> [Exercise prompt]
Reproduce the data word for word, keeping every line complete.

> [Extracted entries]
◆ ◆ ◆ ◆ ◆

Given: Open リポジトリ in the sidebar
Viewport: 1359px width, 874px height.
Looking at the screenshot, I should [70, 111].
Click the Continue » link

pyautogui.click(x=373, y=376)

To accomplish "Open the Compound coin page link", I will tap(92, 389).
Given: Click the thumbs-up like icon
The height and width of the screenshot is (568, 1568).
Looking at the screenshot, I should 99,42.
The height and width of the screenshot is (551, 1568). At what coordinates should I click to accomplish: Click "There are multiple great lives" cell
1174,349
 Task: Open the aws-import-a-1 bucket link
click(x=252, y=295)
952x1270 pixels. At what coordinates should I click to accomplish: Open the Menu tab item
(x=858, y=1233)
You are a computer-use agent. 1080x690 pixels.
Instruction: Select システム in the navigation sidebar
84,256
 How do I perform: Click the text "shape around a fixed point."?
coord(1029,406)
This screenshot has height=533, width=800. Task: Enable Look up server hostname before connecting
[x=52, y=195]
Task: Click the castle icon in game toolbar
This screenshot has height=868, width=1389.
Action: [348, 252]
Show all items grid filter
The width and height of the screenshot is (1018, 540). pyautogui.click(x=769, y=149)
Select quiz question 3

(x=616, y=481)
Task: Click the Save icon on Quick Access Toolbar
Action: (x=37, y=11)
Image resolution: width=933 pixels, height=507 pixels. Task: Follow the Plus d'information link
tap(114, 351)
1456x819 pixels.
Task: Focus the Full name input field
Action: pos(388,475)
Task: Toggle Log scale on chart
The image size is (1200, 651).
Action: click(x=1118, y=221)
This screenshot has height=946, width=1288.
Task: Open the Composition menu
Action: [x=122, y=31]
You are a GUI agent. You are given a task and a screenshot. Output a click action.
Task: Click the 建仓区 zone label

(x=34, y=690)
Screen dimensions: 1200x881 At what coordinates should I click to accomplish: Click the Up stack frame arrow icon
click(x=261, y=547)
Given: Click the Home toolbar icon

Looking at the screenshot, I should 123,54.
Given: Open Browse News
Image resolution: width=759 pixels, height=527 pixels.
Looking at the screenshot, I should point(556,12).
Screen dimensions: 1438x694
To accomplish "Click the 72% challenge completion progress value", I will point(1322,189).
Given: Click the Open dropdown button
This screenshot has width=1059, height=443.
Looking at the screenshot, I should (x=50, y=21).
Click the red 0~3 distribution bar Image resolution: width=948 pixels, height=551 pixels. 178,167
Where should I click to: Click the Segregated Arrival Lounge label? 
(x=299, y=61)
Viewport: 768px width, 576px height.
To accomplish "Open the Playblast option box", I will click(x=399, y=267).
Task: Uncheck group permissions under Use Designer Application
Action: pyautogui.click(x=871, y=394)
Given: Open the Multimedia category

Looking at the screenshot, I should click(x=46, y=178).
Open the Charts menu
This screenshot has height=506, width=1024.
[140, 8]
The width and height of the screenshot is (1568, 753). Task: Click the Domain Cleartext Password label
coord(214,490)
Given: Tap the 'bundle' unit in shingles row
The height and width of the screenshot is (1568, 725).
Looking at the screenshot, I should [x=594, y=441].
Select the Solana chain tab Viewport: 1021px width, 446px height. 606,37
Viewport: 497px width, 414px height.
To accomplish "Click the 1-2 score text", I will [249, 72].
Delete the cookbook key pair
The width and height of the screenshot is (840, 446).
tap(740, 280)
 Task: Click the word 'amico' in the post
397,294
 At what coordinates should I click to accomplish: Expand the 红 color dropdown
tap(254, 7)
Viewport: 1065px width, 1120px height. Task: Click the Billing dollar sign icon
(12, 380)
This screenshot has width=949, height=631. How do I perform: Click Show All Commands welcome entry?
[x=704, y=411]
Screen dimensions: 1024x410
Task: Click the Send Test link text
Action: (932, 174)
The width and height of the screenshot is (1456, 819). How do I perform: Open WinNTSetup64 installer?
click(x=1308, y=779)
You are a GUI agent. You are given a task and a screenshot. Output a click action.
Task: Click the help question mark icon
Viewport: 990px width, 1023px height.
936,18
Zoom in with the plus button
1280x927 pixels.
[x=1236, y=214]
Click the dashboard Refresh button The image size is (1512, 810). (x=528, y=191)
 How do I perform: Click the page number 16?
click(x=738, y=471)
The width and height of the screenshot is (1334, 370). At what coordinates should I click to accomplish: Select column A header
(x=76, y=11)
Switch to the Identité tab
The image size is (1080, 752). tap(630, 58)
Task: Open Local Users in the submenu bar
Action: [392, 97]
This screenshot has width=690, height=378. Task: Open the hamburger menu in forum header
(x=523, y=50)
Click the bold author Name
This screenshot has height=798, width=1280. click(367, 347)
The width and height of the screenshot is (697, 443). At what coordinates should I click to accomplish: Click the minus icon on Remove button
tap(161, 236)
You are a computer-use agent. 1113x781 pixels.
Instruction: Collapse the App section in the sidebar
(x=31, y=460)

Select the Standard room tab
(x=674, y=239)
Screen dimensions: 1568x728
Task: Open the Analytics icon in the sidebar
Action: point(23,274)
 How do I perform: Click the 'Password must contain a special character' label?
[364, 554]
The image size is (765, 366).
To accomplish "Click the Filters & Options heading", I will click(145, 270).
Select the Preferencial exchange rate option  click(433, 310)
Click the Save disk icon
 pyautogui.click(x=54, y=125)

◆ ◆ ◆ ◆ ◆

> [Exercise result]
Given: Open リポジトリ in the sidebar
Viewport: 1359px width, 874px height.
Looking at the screenshot, I should [70, 111].
Click the Continue » link

pyautogui.click(x=373, y=376)

To accomplish "Open the Compound coin page link", I will tap(92, 389).
Given: Click the thumbs-up like icon
The height and width of the screenshot is (568, 1568).
Looking at the screenshot, I should 99,42.
The height and width of the screenshot is (551, 1568). At what coordinates should I click to accomplish: Click "There are multiple great lives" cell
1174,349
 Task: Open the aws-import-a-1 bucket link
click(x=252, y=295)
952x1270 pixels. At what coordinates should I click to accomplish: Open the Menu tab item
(x=858, y=1233)
You are a computer-use agent. 1080x690 pixels.
Instruction: Select システム in the navigation sidebar
84,256
 How do I perform: Click the text "shape around a fixed point."?
coord(1029,406)
This screenshot has height=533, width=800. Task: Enable Look up server hostname before connecting
[x=52, y=195]
Task: Click the castle icon in game toolbar
This screenshot has height=868, width=1389.
Action: [348, 252]
Show all items grid filter
The width and height of the screenshot is (1018, 540). pyautogui.click(x=769, y=149)
Select quiz question 3

(x=616, y=481)
Task: Click the Save icon on Quick Access Toolbar
Action: (x=37, y=11)
Image resolution: width=933 pixels, height=507 pixels. Task: Follow the Plus d'information link
tap(114, 351)
1456x819 pixels.
Task: Focus the Full name input field
Action: pos(388,475)
Task: Toggle Log scale on chart
The image size is (1200, 651).
Action: click(x=1118, y=221)
This screenshot has height=946, width=1288.
Task: Open the Composition menu
Action: [x=122, y=31]
You are a GUI agent. You are given a task and a screenshot. Output a click action.
Task: Click the 建仓区 zone label

(x=34, y=690)
Screen dimensions: 1200x881 At what coordinates should I click to accomplish: Click the Up stack frame arrow icon
click(x=261, y=547)
Given: Click the Home toolbar icon

Looking at the screenshot, I should 123,54.
Given: Open Browse News
Image resolution: width=759 pixels, height=527 pixels.
Looking at the screenshot, I should point(556,12).
Screen dimensions: 1438x694
To accomplish "Click the 72% challenge completion progress value", I will point(1322,189).
Given: Click the Open dropdown button
This screenshot has width=1059, height=443.
Looking at the screenshot, I should (x=50, y=21).
Click the red 0~3 distribution bar Image resolution: width=948 pixels, height=551 pixels. 178,167
Where should I click to: Click the Segregated Arrival Lounge label? 
(x=299, y=61)
Viewport: 768px width, 576px height.
To accomplish "Open the Playblast option box", I will click(x=399, y=267).
Task: Uncheck group permissions under Use Designer Application
Action: pyautogui.click(x=871, y=394)
Given: Open the Multimedia category

Looking at the screenshot, I should click(x=46, y=178).
Open the Charts menu
This screenshot has height=506, width=1024.
[140, 8]
The width and height of the screenshot is (1568, 753). Task: Click the Domain Cleartext Password label
coord(214,490)
Given: Tap the 'bundle' unit in shingles row
The height and width of the screenshot is (1568, 725).
Looking at the screenshot, I should [x=594, y=441].
Select the Solana chain tab Viewport: 1021px width, 446px height. 606,37
Viewport: 497px width, 414px height.
To accomplish "Click the 1-2 score text", I will [249, 72].
Delete the cookbook key pair
The width and height of the screenshot is (840, 446).
tap(740, 280)
 Task: Click the word 'amico' in the post
397,294
 At what coordinates should I click to accomplish: Expand the 红 color dropdown
tap(254, 7)
Viewport: 1065px width, 1120px height. Task: Click the Billing dollar sign icon
(12, 380)
This screenshot has width=949, height=631. How do I perform: Click Show All Commands welcome entry?
[x=704, y=411]
Screen dimensions: 1024x410
Task: Click the Send Test link text
Action: (932, 174)
The width and height of the screenshot is (1456, 819). How do I perform: Open WinNTSetup64 installer?
click(x=1308, y=779)
You are a GUI agent. You are given a task and a screenshot. Output a click action.
Task: Click the help question mark icon
Viewport: 990px width, 1023px height.
936,18
Zoom in with the plus button
1280x927 pixels.
[x=1236, y=214]
Click the dashboard Refresh button The image size is (1512, 810). (x=528, y=191)
 How do I perform: Click the page number 16?
click(x=738, y=471)
The width and height of the screenshot is (1334, 370). At what coordinates should I click to accomplish: Select column A header
(x=76, y=11)
Switch to the Identité tab
The image size is (1080, 752). tap(630, 58)
Task: Open Local Users in the submenu bar
Action: [392, 97]
This screenshot has width=690, height=378. Task: Open the hamburger menu in forum header
(x=523, y=50)
Click the bold author Name
This screenshot has height=798, width=1280. click(367, 347)
The width and height of the screenshot is (697, 443). At what coordinates should I click to accomplish: Click the minus icon on Remove button
tap(161, 236)
You are a computer-use agent. 1113x781 pixels.
Instruction: Collapse the App section in the sidebar
(x=31, y=460)

Select the Standard room tab
(x=674, y=239)
Screen dimensions: 1568x728
Task: Open the Analytics icon in the sidebar
Action: point(23,274)
 How do I perform: Click the 'Password must contain a special character' label?
[364, 554]
The image size is (765, 366).
To accomplish "Click the Filters & Options heading", I will click(145, 270).
Select the Preferencial exchange rate option  click(433, 310)
Click the Save disk icon
 pyautogui.click(x=54, y=125)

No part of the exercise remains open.